**PROBLEM REQUIREMENTS**
Set out every line of the rows below as a Markdown table with the columns No. and Line, numbering the lines in order and skipping any blank ones.

○ ○ ○ ○

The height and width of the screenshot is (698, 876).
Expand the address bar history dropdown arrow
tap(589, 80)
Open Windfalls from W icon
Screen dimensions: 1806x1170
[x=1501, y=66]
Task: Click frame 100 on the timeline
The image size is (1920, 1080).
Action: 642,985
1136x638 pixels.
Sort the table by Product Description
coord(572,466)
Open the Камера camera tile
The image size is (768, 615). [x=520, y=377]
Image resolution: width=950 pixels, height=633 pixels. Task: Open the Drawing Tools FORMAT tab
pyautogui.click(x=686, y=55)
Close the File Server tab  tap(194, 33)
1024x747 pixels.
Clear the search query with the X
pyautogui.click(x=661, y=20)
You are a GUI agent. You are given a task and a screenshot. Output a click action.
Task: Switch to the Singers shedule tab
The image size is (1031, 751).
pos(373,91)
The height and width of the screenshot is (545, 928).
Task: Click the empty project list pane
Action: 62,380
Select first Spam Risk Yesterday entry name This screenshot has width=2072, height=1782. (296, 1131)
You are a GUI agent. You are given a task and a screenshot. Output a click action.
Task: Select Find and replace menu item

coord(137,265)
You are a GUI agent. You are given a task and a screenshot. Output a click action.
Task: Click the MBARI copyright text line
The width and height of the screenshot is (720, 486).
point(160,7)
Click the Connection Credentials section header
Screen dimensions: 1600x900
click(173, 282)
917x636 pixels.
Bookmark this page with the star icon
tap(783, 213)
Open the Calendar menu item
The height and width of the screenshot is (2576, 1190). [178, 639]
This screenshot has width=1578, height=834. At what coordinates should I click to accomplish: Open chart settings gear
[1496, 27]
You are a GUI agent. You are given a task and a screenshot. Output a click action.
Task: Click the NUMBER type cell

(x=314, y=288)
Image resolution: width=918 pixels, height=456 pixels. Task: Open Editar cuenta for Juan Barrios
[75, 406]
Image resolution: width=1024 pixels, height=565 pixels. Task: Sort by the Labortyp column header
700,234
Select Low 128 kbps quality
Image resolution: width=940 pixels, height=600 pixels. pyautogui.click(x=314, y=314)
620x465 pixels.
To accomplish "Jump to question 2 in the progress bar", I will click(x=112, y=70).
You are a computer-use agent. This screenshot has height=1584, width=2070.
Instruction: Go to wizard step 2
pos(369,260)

○ ○ ○ ○

**SOLVED PROBLEM**
| No. | Line |
|---|---|
| 1 | The height and width of the screenshot is (698, 876). |
| 2 | Expand the address bar history dropdown arrow |
| 3 | tap(589, 80) |
| 4 | Open Windfalls from W icon |
| 5 | Screen dimensions: 1806x1170 |
| 6 | [x=1501, y=66] |
| 7 | Task: Click frame 100 on the timeline |
| 8 | The image size is (1920, 1080). |
| 9 | Action: 642,985 |
| 10 | 1136x638 pixels. |
| 11 | Sort the table by Product Description |
| 12 | coord(572,466) |
| 13 | Open the Камера camera tile |
| 14 | The image size is (768, 615). [x=520, y=377] |
| 15 | Image resolution: width=950 pixels, height=633 pixels. Task: Open the Drawing Tools FORMAT tab |
| 16 | pyautogui.click(x=686, y=55) |
| 17 | Close the File Server tab  tap(194, 33) |
| 18 | 1024x747 pixels. |
| 19 | Clear the search query with the X |
| 20 | pyautogui.click(x=661, y=20) |
| 21 | You are a GUI agent. You are given a task and a screenshot. Output a click action. |
| 22 | Task: Switch to the Singers shedule tab |
| 23 | The image size is (1031, 751). |
| 24 | pos(373,91) |
| 25 | The height and width of the screenshot is (545, 928). |
| 26 | Task: Click the empty project list pane |
| 27 | Action: 62,380 |
| 28 | Select first Spam Risk Yesterday entry name This screenshot has width=2072, height=1782. (296, 1131) |
| 29 | You are a GUI agent. You are given a task and a screenshot. Output a click action. |
| 30 | Task: Select Find and replace menu item |
| 31 | coord(137,265) |
| 32 | You are a GUI agent. You are given a task and a screenshot. Output a click action. |
| 33 | Task: Click the MBARI copyright text line |
| 34 | The width and height of the screenshot is (720, 486). |
| 35 | point(160,7) |
| 36 | Click the Connection Credentials section header |
| 37 | Screen dimensions: 1600x900 |
| 38 | click(173, 282) |
| 39 | 917x636 pixels. |
| 40 | Bookmark this page with the star icon |
| 41 | tap(783, 213) |
| 42 | Open the Calendar menu item |
| 43 | The height and width of the screenshot is (2576, 1190). [178, 639] |
| 44 | This screenshot has width=1578, height=834. At what coordinates should I click to accomplish: Open chart settings gear |
| 45 | [1496, 27] |
| 46 | You are a GUI agent. You are given a task and a screenshot. Output a click action. |
| 47 | Task: Click the NUMBER type cell |
| 48 | (x=314, y=288) |
| 49 | Image resolution: width=918 pixels, height=456 pixels. Task: Open Editar cuenta for Juan Barrios |
| 50 | [75, 406] |
| 51 | Image resolution: width=1024 pixels, height=565 pixels. Task: Sort by the Labortyp column header |
| 52 | 700,234 |
| 53 | Select Low 128 kbps quality |
| 54 | Image resolution: width=940 pixels, height=600 pixels. pyautogui.click(x=314, y=314) |
| 55 | 620x465 pixels. |
| 56 | To accomplish "Jump to question 2 in the progress bar", I will click(x=112, y=70). |
| 57 | You are a computer-use agent. This screenshot has height=1584, width=2070. |
| 58 | Instruction: Go to wizard step 2 |
| 59 | pos(369,260) |